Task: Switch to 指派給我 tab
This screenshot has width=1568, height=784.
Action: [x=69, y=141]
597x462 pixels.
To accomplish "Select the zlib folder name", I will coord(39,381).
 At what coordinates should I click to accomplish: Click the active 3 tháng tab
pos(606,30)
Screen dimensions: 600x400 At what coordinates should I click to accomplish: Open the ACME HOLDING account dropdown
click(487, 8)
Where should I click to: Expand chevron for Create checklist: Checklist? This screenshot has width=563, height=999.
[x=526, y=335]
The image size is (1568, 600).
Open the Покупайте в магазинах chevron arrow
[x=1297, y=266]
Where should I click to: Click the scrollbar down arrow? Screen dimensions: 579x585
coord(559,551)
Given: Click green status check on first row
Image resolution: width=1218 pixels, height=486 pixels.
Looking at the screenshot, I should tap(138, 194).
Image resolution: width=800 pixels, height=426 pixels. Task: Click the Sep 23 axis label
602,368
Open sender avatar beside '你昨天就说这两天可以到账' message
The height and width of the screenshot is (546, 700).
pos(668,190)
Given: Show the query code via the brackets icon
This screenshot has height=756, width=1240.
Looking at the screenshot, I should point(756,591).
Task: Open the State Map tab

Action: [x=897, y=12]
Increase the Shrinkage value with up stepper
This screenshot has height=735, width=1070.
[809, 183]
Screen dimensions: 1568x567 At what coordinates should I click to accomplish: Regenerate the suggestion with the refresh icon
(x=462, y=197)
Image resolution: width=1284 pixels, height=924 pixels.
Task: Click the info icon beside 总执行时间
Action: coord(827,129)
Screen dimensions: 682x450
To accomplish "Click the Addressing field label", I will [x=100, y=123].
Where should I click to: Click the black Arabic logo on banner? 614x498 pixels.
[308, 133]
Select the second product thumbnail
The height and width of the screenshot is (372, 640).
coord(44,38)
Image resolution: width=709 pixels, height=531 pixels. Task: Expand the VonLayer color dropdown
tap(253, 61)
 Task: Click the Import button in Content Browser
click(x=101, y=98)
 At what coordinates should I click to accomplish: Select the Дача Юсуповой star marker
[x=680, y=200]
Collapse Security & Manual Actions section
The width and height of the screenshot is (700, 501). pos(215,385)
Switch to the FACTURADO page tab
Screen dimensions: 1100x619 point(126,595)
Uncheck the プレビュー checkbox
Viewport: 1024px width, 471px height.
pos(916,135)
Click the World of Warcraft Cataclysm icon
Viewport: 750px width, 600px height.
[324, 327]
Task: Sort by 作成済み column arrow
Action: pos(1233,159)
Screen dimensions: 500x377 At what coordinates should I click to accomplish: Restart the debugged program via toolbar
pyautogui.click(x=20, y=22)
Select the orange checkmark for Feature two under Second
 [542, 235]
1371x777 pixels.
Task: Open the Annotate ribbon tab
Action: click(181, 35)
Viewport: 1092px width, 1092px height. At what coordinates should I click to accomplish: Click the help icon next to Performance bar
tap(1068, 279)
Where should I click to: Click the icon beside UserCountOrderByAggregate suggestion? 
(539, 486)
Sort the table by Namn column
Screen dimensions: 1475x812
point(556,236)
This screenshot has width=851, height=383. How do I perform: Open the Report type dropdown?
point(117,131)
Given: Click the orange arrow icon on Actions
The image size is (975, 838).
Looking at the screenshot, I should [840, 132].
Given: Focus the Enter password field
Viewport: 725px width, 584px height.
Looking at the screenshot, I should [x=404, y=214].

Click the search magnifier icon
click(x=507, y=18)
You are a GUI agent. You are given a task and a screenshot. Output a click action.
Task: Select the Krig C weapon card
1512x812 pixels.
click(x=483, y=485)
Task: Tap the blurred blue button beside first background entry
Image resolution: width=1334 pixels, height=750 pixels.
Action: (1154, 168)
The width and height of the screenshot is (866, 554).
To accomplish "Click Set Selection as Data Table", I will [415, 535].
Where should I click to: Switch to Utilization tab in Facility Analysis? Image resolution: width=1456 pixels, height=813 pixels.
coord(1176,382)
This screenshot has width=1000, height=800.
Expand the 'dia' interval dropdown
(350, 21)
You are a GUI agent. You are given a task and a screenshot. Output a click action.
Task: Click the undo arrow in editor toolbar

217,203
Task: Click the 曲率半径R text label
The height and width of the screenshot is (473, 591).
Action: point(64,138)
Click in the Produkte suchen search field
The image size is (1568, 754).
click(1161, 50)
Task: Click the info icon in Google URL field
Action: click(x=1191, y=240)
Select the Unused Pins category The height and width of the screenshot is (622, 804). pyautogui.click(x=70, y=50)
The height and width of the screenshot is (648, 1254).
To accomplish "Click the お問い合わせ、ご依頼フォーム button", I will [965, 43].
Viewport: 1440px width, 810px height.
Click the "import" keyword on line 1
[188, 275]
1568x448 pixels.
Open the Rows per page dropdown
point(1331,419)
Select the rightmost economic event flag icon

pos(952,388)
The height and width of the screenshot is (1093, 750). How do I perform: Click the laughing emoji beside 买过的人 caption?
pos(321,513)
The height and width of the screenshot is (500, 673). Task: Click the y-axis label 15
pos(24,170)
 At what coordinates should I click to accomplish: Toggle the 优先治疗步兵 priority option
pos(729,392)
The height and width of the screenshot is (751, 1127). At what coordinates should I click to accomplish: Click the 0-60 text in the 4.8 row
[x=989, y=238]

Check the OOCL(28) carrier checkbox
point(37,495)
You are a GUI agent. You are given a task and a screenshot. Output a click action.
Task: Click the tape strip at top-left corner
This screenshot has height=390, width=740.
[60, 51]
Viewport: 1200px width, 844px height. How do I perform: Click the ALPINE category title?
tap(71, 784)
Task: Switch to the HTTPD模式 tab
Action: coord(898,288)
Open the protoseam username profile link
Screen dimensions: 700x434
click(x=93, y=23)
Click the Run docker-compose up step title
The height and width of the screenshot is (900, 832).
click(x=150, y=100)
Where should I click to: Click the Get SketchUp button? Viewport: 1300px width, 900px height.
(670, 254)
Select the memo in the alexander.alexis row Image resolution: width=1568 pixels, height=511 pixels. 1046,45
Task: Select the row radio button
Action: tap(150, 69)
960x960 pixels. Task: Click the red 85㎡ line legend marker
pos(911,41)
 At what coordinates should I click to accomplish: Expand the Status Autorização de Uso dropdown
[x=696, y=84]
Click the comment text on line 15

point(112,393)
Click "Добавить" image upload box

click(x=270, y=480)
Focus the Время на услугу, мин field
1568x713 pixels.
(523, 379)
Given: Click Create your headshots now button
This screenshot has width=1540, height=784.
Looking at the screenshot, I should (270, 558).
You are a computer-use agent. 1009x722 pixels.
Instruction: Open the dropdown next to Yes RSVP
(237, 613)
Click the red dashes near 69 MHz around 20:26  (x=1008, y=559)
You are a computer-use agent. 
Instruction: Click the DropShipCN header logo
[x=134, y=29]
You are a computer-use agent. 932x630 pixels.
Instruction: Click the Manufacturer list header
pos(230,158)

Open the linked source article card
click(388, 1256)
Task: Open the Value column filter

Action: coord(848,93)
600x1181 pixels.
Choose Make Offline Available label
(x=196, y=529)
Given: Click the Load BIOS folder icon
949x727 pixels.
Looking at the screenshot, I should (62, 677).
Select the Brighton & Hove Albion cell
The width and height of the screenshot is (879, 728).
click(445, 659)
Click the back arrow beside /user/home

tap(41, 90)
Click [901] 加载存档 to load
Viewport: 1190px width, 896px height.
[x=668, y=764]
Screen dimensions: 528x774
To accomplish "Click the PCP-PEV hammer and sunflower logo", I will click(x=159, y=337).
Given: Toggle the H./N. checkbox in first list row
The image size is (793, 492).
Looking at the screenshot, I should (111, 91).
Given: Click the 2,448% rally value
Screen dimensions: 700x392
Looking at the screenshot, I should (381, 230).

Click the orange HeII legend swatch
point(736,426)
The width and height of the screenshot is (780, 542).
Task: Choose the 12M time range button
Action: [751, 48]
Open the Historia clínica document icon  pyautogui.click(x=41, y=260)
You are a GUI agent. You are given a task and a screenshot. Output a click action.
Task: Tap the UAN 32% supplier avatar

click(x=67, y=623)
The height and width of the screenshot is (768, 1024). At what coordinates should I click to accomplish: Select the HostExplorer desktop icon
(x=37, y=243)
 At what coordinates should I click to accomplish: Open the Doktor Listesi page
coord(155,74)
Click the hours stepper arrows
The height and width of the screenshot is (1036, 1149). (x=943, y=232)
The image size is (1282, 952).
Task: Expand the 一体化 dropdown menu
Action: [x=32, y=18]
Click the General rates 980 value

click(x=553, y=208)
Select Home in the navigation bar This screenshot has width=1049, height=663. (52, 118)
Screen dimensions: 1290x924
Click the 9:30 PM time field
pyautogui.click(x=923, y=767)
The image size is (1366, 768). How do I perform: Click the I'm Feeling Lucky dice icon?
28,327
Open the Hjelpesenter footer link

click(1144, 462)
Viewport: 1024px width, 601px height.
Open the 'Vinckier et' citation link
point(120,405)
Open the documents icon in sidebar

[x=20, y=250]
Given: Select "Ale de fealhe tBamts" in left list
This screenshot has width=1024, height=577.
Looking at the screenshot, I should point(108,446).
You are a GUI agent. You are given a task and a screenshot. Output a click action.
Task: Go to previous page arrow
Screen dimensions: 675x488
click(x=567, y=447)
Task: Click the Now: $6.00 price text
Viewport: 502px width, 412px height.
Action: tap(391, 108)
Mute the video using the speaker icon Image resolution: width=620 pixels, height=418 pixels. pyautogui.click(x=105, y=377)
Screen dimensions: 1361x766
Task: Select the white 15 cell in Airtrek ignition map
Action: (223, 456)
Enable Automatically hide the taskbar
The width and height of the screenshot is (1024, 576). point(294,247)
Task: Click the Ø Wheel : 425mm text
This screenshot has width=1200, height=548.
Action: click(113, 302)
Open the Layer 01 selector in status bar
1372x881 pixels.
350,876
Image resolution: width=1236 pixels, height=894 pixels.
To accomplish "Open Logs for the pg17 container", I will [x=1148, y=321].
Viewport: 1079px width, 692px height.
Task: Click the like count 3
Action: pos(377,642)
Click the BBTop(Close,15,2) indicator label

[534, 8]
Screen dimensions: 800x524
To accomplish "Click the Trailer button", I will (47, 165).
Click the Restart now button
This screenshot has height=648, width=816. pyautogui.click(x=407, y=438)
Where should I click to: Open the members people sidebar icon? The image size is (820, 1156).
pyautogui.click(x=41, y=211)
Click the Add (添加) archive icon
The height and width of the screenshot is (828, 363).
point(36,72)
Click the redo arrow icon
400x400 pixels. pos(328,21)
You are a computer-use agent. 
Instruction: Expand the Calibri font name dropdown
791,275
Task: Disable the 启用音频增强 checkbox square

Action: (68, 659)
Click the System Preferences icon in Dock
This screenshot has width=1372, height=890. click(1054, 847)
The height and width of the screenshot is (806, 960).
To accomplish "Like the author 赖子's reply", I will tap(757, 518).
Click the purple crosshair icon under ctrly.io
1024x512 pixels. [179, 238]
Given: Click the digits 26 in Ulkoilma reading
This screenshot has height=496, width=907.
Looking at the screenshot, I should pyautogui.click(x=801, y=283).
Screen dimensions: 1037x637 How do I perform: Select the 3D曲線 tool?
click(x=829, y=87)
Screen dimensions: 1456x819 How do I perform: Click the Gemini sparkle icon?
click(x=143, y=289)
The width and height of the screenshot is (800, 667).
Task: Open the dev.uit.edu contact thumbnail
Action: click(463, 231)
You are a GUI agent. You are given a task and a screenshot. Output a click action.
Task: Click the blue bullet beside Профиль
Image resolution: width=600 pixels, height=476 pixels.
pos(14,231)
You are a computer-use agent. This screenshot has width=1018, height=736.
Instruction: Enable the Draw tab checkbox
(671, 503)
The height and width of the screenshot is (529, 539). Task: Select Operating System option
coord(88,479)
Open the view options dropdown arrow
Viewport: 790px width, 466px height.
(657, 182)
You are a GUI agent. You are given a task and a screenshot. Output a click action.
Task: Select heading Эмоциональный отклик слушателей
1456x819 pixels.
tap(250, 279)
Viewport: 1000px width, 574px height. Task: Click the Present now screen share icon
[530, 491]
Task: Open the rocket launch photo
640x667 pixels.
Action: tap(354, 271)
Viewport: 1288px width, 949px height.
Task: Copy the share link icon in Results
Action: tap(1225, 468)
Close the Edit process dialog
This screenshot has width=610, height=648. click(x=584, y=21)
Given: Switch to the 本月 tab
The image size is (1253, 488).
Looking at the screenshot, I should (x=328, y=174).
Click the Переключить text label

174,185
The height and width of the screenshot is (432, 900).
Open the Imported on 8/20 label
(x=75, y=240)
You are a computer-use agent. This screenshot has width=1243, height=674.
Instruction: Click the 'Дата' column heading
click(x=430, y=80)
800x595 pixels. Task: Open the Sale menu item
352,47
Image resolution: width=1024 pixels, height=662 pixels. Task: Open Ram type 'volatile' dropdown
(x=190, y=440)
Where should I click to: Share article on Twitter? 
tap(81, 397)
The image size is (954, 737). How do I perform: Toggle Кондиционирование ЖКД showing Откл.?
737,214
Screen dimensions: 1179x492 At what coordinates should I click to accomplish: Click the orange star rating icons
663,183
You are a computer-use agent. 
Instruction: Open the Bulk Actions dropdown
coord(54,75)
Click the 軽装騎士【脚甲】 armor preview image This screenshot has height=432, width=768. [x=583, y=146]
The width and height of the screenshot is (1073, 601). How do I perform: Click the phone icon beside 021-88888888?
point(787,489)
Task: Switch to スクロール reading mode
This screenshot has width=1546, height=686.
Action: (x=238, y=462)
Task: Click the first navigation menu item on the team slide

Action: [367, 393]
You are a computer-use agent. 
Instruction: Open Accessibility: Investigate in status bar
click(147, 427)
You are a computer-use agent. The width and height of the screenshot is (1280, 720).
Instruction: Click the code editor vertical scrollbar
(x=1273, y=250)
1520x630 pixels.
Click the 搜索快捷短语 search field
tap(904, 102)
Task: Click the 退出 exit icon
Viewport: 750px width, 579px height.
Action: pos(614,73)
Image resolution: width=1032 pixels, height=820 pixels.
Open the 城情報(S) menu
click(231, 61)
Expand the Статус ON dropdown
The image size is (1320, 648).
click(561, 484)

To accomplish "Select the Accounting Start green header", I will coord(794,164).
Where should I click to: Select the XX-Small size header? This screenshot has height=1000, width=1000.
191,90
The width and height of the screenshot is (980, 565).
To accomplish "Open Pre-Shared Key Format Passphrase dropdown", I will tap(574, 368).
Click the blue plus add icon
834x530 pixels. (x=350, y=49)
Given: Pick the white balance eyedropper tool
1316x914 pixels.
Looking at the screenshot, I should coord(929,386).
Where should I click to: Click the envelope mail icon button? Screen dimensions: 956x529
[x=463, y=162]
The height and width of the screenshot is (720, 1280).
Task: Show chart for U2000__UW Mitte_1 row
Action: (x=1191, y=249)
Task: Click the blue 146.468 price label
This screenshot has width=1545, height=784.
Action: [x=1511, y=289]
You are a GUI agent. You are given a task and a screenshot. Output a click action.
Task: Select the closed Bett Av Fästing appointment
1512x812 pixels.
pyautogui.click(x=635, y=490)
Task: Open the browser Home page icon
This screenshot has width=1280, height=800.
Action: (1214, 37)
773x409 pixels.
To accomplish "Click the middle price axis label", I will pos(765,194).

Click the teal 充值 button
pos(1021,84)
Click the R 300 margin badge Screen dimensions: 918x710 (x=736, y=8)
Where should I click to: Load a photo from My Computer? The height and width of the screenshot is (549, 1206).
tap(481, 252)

§ Brief:
Show, from the material above, each line that includes the string "green".

§ Result below:
Given: Click green status check on first row
To accomplish "Select the Accounting Start green header", I will coord(794,164).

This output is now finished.